(Brief)
From the records below, copy every line that contains the word "computer".

=== Material shown ===

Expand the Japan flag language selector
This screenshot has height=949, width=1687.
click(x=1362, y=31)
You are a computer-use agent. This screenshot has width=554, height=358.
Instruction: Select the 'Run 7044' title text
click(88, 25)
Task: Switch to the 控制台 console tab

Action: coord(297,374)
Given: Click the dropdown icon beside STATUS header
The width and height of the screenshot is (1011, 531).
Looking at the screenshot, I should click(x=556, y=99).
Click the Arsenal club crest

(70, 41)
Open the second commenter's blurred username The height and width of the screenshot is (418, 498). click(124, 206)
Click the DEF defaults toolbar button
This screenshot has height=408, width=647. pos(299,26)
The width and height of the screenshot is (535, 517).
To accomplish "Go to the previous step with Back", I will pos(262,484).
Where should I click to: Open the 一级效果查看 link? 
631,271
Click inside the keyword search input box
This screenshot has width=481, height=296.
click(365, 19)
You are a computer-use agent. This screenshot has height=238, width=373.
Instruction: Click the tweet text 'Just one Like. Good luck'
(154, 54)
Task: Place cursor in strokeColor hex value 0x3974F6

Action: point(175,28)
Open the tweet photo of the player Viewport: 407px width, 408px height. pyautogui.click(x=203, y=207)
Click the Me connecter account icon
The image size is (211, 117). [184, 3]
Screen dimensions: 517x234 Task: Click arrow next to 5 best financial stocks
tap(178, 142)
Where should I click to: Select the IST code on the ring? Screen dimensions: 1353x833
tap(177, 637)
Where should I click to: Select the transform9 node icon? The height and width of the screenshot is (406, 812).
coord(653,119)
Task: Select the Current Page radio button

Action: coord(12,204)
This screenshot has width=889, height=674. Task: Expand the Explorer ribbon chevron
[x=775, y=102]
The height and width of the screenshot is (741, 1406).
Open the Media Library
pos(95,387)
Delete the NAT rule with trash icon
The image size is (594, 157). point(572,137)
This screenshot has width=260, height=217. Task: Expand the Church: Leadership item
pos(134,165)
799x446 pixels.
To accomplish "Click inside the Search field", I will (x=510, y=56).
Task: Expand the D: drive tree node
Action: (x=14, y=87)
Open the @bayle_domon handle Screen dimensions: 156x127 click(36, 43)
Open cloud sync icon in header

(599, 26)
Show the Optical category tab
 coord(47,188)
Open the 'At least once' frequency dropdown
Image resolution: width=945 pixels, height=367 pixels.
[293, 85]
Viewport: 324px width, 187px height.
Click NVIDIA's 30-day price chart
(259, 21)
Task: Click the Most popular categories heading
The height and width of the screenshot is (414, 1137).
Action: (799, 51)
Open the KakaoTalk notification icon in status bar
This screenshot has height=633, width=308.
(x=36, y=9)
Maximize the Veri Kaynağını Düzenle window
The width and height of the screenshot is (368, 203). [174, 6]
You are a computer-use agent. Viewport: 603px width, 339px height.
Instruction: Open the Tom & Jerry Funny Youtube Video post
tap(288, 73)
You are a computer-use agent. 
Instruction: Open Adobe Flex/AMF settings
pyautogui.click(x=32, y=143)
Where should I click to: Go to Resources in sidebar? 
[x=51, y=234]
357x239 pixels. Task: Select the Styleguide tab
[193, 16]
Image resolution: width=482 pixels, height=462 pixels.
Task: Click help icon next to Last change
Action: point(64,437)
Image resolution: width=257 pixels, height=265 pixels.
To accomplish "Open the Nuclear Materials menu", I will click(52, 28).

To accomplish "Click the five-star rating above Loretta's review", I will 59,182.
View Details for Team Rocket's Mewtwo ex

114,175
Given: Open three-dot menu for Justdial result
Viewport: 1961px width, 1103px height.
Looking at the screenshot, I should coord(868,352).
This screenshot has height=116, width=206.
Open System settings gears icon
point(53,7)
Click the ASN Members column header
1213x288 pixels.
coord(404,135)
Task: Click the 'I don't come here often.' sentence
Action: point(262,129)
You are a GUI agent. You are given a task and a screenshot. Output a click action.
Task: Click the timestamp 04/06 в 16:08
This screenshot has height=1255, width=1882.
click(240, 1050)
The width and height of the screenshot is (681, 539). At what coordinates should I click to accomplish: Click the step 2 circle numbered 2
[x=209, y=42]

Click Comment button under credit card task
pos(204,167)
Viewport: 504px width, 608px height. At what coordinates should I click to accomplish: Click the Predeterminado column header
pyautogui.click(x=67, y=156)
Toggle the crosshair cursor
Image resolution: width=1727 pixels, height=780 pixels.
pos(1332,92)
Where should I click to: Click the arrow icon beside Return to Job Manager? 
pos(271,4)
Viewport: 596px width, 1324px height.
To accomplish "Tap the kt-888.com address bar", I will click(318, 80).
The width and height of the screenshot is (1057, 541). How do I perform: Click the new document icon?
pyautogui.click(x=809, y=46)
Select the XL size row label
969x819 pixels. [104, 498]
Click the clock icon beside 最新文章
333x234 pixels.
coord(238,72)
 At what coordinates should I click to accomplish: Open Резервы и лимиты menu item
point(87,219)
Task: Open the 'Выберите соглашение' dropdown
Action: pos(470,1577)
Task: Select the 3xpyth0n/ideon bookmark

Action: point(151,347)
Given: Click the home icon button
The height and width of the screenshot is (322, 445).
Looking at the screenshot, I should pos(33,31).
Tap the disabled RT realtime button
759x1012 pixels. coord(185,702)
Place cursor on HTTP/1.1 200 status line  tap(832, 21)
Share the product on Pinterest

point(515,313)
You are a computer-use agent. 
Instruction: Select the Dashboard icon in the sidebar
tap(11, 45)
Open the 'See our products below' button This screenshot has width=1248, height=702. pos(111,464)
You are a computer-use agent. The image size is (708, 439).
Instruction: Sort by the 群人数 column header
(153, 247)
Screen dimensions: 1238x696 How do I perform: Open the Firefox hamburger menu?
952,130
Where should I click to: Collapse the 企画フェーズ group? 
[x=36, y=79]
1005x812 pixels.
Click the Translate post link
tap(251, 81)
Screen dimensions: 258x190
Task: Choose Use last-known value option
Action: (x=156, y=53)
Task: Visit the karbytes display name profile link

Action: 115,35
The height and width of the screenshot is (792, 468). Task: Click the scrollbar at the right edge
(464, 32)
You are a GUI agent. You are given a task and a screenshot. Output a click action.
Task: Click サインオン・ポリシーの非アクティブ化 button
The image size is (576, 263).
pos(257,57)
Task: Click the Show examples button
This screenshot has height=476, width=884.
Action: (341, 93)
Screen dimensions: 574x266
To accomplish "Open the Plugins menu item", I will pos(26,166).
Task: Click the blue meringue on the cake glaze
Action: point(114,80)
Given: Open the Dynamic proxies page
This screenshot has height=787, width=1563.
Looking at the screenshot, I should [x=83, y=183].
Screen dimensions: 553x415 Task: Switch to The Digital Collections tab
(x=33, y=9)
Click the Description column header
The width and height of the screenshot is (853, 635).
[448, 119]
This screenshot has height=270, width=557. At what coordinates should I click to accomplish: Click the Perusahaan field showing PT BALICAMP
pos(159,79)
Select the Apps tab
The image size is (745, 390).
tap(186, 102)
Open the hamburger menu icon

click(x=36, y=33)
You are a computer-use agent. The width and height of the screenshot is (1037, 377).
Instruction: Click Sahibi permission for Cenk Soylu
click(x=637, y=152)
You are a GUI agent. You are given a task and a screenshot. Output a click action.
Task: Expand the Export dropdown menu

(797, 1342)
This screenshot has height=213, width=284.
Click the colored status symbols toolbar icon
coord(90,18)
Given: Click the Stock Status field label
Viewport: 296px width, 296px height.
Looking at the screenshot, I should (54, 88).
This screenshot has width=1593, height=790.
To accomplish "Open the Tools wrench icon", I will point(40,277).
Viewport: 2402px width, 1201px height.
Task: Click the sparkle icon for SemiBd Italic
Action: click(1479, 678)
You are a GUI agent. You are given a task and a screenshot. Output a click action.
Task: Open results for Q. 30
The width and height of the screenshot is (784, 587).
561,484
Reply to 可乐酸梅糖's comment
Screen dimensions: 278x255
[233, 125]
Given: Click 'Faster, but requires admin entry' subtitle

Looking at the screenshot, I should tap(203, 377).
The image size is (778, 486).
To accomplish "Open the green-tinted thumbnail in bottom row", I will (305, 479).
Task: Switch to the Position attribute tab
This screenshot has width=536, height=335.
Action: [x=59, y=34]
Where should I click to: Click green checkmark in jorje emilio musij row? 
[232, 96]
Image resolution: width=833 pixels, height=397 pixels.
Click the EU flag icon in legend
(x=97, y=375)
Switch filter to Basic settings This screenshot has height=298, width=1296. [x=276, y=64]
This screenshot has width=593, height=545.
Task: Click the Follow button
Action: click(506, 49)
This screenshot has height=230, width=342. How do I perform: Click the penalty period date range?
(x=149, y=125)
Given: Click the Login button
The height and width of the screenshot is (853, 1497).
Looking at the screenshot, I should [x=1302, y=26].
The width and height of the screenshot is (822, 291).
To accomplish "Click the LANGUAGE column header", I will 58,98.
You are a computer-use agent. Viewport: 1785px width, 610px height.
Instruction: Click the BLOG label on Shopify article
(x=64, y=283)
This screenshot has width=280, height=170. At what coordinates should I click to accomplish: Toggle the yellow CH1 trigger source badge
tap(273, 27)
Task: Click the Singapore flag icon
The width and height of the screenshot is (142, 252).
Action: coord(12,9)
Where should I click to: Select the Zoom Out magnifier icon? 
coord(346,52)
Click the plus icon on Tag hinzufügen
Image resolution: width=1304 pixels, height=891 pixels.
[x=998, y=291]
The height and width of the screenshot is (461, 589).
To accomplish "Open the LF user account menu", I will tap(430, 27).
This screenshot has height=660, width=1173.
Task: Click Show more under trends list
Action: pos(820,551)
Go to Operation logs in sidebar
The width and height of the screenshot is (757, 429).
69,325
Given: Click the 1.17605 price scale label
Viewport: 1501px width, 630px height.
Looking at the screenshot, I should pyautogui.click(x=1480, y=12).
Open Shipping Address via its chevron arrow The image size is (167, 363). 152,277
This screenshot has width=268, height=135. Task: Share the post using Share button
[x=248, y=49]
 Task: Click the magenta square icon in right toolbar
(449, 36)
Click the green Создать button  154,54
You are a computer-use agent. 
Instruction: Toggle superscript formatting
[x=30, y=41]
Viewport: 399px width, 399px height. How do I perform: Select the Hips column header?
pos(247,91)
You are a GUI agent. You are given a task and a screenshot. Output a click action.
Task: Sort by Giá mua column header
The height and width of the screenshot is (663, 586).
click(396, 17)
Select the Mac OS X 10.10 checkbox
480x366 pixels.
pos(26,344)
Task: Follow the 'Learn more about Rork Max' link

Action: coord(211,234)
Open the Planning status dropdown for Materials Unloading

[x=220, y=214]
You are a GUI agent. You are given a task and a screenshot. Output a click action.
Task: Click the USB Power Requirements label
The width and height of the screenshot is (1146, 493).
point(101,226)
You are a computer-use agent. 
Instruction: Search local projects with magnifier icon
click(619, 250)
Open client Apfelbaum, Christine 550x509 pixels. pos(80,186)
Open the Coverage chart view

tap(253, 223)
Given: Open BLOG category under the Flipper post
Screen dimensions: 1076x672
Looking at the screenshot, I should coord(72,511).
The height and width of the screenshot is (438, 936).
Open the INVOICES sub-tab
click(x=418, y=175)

===

(Response)
You are a computer-use agent. This screenshot has width=554, height=358.
You are a computer-use agent. This screenshot has height=238, width=373.
You are a computer-use agent. Viewport: 603px width, 339px height.
You are a computer-use agent. 
You are a computer-use agent. 
You are a computer-use agent. The image size is (708, 439).
You are a computer-use agent. The width and height of the screenshot is (1037, 377).
You are a computer-use agent. Viewport: 1785px width, 610px height.
You are a computer-use agent. 
You are a computer-use agent. 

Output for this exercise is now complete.